Micheal Gerson, President George W. Bush's chief speechwriter for five years, writes about health care for children in the following in the Washington Post, with a focus on SCHIP: (emp add)
... consider the situation of a self-employed single mother in New York who is forced to self-insure. The average policy costs about $13,000 a year. So even if she makes $60,000, she will pay more than 20 percent of her pretax income just on health insurance. Giving her some help is not unreasonable.
President Bush, yesterday in a speech in Cleveland: (emp add)
... there's a debate in Washington, D.C. over this. It's going to be manifested here shortly by whether or not we ought to expand what's called S-CHIP. S-CHIP is a program designed to help poor children get insurance. I'm for it. It came in when I was the governor of Texas; I supported that. But now there are plans to expand S-CHIP to include families -- some proposals are families making up to $80,000 a year. In other words, the program is going beyond the initial intent of helping poor children. It's now aiming at encouraging more people to get on government health care.

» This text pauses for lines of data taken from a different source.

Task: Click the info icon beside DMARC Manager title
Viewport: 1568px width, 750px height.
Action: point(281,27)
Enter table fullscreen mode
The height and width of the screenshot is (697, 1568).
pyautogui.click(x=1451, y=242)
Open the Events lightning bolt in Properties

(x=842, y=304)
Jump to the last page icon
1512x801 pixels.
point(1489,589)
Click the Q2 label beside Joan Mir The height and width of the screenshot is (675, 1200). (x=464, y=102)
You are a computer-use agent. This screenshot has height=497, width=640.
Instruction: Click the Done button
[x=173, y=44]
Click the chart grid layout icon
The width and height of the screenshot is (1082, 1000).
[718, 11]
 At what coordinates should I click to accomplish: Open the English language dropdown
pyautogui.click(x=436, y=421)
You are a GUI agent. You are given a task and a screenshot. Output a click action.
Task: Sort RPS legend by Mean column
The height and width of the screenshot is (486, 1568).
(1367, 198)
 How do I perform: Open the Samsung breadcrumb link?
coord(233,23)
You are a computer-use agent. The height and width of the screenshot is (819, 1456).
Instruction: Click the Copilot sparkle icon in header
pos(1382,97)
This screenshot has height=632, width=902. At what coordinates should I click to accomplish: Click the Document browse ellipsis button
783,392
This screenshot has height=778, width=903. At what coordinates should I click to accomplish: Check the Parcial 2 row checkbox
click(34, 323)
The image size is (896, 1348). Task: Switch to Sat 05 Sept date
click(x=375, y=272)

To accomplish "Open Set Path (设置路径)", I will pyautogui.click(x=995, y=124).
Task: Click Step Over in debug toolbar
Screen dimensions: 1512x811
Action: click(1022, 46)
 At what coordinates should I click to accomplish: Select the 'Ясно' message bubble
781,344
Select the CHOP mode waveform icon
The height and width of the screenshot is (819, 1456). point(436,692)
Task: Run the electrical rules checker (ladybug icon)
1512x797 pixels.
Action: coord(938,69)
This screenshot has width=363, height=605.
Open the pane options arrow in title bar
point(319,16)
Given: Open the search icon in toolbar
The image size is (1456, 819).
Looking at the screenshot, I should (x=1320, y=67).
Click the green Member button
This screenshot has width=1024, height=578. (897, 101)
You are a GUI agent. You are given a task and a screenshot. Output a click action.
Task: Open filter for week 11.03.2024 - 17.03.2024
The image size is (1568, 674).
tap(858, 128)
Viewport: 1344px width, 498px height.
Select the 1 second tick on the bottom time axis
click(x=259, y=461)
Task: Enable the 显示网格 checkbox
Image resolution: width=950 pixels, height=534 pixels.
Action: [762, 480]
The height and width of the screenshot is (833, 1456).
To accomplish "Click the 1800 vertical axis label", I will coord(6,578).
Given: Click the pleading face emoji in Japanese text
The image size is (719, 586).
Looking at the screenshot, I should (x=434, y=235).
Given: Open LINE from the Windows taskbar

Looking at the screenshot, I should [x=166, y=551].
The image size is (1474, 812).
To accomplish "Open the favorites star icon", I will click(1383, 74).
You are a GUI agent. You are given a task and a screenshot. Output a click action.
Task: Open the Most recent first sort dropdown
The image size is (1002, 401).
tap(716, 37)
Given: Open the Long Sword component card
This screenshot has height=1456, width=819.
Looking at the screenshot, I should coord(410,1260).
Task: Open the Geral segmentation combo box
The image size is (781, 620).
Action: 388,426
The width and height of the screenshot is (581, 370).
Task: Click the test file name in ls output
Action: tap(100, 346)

... I strongly object to the government providing incentives for people to leave private medicine, private health care to the public sector. And I think it's wrong and I think it's a mistake. And therefore, I will resist Congress's attempt -- (applause) -- I'll resist Congress's attempt to federalize medicine.
Ignore Bush's wording that a program designed to assist somebody who can't afford health care for their children is an incentive to leave private care. It presumes private care is the Summum Bonum, not to be interfered with in any way. The point is that Bush is not interested in providing support for families that, as Bush's former speechwriter points out, would be unable to afford health care for their children.